• _EXCERPT_:
-*-*-

KNOWLEDGE ENGINEERING

• The collection of intensive activities encompassing the acquisition of knowledge from human experts (and other information sources) and conversion of this knowledge into a repository (commonly called a knowledge base) are called knowledge engineering.

five major activities in knowledge engineering:

• Knowledge acquisition. Knowledge acquisition involves the acquisition of knowledge from human experts, books, documents, sensors, or computer files.

• Knowledge representation. Acquired knowledge is organized so that it will be ready for use, in an activity called knowledge representation. This activity involves.

• Knowledge validation. Knowledge validation (or verification) involves validating and verifying the knowledge (e.g., by using test cases) until its quality is acceptable.

• Inferencing. This activity involves the design of software to enable the computer to make inferences based on the stored knowledge and the specifics of a problem.

• Explanation and justification. This step involves the design and programming of an explanation capability (e.g., programming the ability to answer questions such as why a specific piece of information is needed by the computer or how a certain conclusion was derived by the computer).

DEVELOPMENT OF EXPERT SYSTEMS

• The development of ES is a tedious process and typically includes defining the nature and scope of the problem, identifying proper experts, acquiring knowledge, selecting the building tools, coding the system, and evaluating the system.

-*-*-

• _SUPPLIED DATA_:
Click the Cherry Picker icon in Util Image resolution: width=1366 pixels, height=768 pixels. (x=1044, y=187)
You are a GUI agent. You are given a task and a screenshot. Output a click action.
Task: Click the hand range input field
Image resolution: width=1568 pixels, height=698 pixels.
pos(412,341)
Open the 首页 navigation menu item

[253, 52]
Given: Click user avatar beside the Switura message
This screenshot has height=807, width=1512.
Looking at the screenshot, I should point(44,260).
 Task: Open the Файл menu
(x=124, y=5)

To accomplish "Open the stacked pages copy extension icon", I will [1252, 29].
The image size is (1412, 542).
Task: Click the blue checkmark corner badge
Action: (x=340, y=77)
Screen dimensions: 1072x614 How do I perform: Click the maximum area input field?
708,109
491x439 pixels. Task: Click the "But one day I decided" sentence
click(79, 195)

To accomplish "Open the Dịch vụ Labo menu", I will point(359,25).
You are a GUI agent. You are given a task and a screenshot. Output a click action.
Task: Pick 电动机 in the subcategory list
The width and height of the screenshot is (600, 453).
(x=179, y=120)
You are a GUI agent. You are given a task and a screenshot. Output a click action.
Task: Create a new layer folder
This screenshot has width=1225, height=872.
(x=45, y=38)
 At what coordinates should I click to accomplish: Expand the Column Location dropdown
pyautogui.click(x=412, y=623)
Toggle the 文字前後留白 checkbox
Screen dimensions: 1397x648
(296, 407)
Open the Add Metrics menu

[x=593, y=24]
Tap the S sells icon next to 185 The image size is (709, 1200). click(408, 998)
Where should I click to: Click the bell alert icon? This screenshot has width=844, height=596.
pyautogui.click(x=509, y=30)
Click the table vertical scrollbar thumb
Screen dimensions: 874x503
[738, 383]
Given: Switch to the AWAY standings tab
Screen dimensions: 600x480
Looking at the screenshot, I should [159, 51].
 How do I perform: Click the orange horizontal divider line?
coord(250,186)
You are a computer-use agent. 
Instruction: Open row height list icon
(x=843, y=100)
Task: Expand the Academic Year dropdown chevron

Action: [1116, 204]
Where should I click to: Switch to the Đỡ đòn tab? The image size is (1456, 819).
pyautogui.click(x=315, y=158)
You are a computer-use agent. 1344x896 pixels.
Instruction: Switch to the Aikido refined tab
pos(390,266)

-*-*-

• _EXERCISE TASKS_:
- 1) Answer these from the knowledge engineering excerpt:
(a) What is the repository that knowledge is converted into commonly called?
(b) From which sources does knowledge acquisition obtain knowledge?
(c) Until what point does knowledge validation continue?
- 2) In the knowledge engineering excerpt, copy the part that opens with the words containing "DEVELOPMENT OF EXPERT" and closes with "evaluating the system.".
- 3) List the major activities in knowledge engineering that the excerpt names.

• _YOUR WRITTEN ANSWERS_:
- 1)
(a) A knowledge base.
(b) Human experts, books, documents, sensors, or computer files.
(c) Until its quality is acceptable.

- 2)
DEVELOPMENT OF EXPERT SYSTEMS

• The development of ES is a tedious process and typically includes defining the nature and scope of the problem, identifying proper experts, acquiring knowledge, selecting the building tools, coding the system, and evaluating the system.

- 3)
Knowledge acquisition
Knowledge representation
Knowledge validation
Inferencing
Explanation and justification